I installed apache2, php5, mysql5 using yast.
Upon starting mysql for the first time it helpfully warned me about the default mysql security, and that the user accounts needed tidying up, which I did.

Setting up the apache vhost next was dead easy! I just can't believe how easy it was compared to previous attempts.
Suse provides a very well documented template in /etc/apache2/vhosts.d/vhost.template, and it worked first try.

I next ran the horde configure script from ./scripts/setup.php.
For some reason I ran into issues creating the initial mysql database using the script, so I had to manually pump the mysql setup script into mysql using
mysql -u root -p******* < /srv/www/vhosts/horde/scripts/sql/create.mysql.sql

With that done I was able to run the setup script again to simply to create the tables (rather than the initial DB too). This worked fine.

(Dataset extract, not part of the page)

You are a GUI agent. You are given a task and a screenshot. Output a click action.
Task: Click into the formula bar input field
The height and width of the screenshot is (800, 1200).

The default horde mysql access is using a preset username and password pair, so using the mysql command line I went into mysql and created a user account specifically for horde to use, with a different password.
Finally I reran the configure script again to use the new username.

The login worked correctly. As it happens my imap server is on localhost and presumably that's where horde looks for it, which is fortunate as I wasn't asked about that at any time. It's probably in an easy to change file somewhere though.

And that's horde. Day to day use and configuration is something I'm sure you can work out on your own :)

2 comments:

Unknown said...

The quick/easy way to get horde webmail: SME server from http://www.contribs.org.

Griffous said...

Cool, I haven't come across SME server in my travels, but I'll be sure to check it out in more detail.